Over the barbarous stories of Ehud stabbing Eglon, with its disgusting details (iii., 21, 22); of Jael murdering her guest, in defiance of all desert laws of hospitality, and receiving for her treachery the blessing of the Lord, a blessing shared only with Mary, the mother of Jesus (v. 24, compare Luke i., 28); of Gideon and of Abimelech, with the evil spirit sent by god (Judges ix., 23); of Jephthah and his vow and his sacrifice of his daughter (xi., 29—39), as Agamemnon sacrificed Iphigenia; of Samson with his absurd and brutal conduct (xiv., 19; xv., 4, 5; and 14— 19, etc.); of the Levite and his concubine, and the foul details thereon (xix.)—what can any say of these save that such coarse and brutal stories belong to the childhood of every nation, and that while other peoples look back on their savage history as a thing that is past, these Hebrew stories are preserved in perennial freshness, and are placed as a burden on the consciences of the civilised nations of Europe, and, to our shame, are defended from criticism by the brutal laws of blasphemy invented in savage times and sanctioned in England to-day.

The books of Samuel, Kings, Chronicles, Ezra and Nehemiah are interesting for the light they throw on the growth of the Israelitish people, but regarded as of divine authority, they give manifold occasion “for the enemies of the Lord to blaspheme.”
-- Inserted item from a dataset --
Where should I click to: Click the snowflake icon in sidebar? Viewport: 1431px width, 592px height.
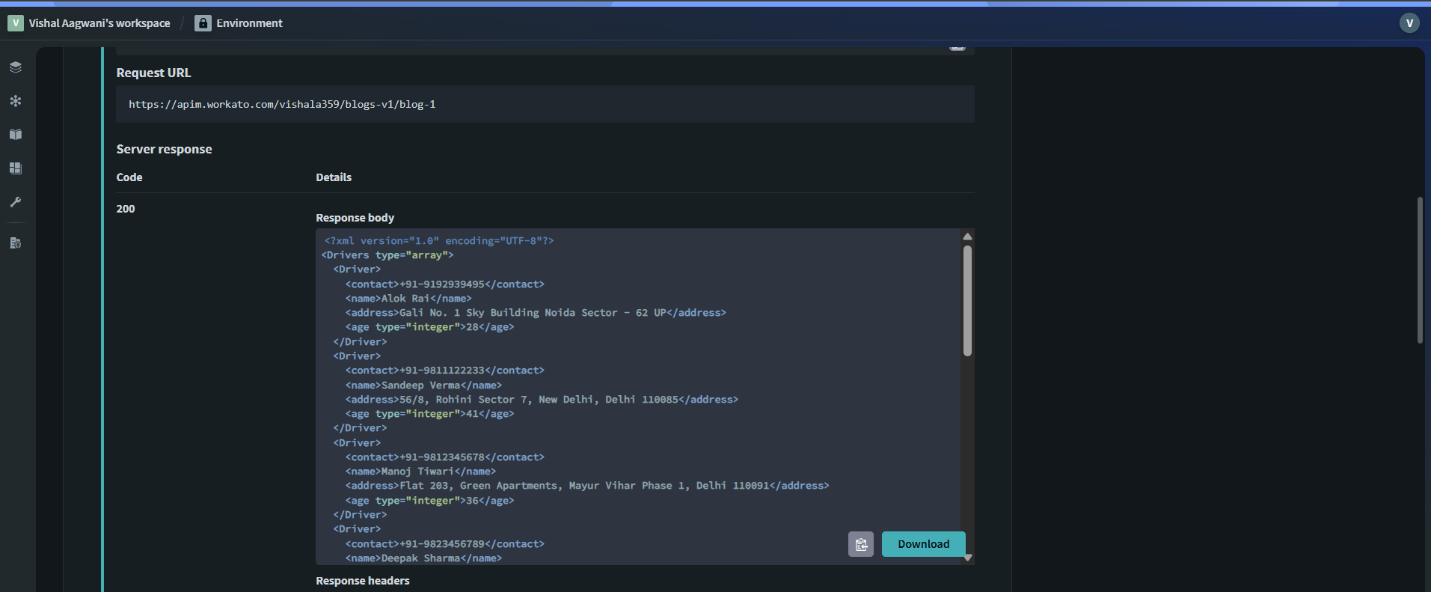15,101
Thus we read how the “ark of God” was carried to battle, and how the Philistines were afraid, and asked: “Who shall deliver us out of the hand of these mighty Gods?” But they wisely determined to try and save themselves, and bade each other: “Quit yourselves like men, and fight.” So they overcame Israel and his “mighty Gods,” and took the ark itself captive (chap. iv.). Jahveh, however, if he could not fight the Philistines, was strong enough to fight their gods, and when he was offered the hospitality of Dagon’s temple, and was left quiet for the night, he knocked poor Dagon down. The Philistines put Dagon up again, and this so annoyed Jahveh that on the following night he knocked Dagon down again, and cut off his head and “the palms of his hands” on the threshold. After that Jahveh performed a miniature edition of the plagues of Egypt in the various towns to which his ark was carried, until some clever priests hit upon the idea of putting the ark on a cart and harnessing in two milch kine, and letting them go wherever they pleased. Off marched the kine to Bethshemesh, and there they met the fate of all the unlucky creatures that did Jahveh any service, for the men of Bethshemesh took them and offered them as “a burnt offering to the Lord.” Then Jahveh broke out on the poor men of Bethshemesh, and killed 50,070 of them, because they (all of them?) had peeped into the ark (chaps, v., vi.). And it is actually blasphemy to deny any detail of this absurd story.

1 Samuel xv. is a chapter that many a pious soul must wish blotted out from the Old Testament. Samuel, as bloodthirsty as Moses, gave in “the Lord’s” name the horrible command: “Go and smite Amalek, and utterly destroy all that they have, and spare them not; but slay both man and woman, infant and suckling, ox and sheep, camel and ass” (v. 3). This fiendish command was not wholly obeyed, for Saul saved the king, and the best of the sheep and of the other animals. Thereupon Samuel came down and cursed Saul vigorously, and then committed the absurdity of telling Saul that the “Strength of Israel,” whose change of purpose he had just announced, and who “repented that he had made Saul king” (v. 35), was “not a man that he should repent” (v. 29). After this manifest untruth, he murdered poor Agag, hewing him “in pieces before the Lord” (v. 33). Yet it is blasphemy to deny that this tissue of bloodshed and lying is inspired by “the spirit of truth.”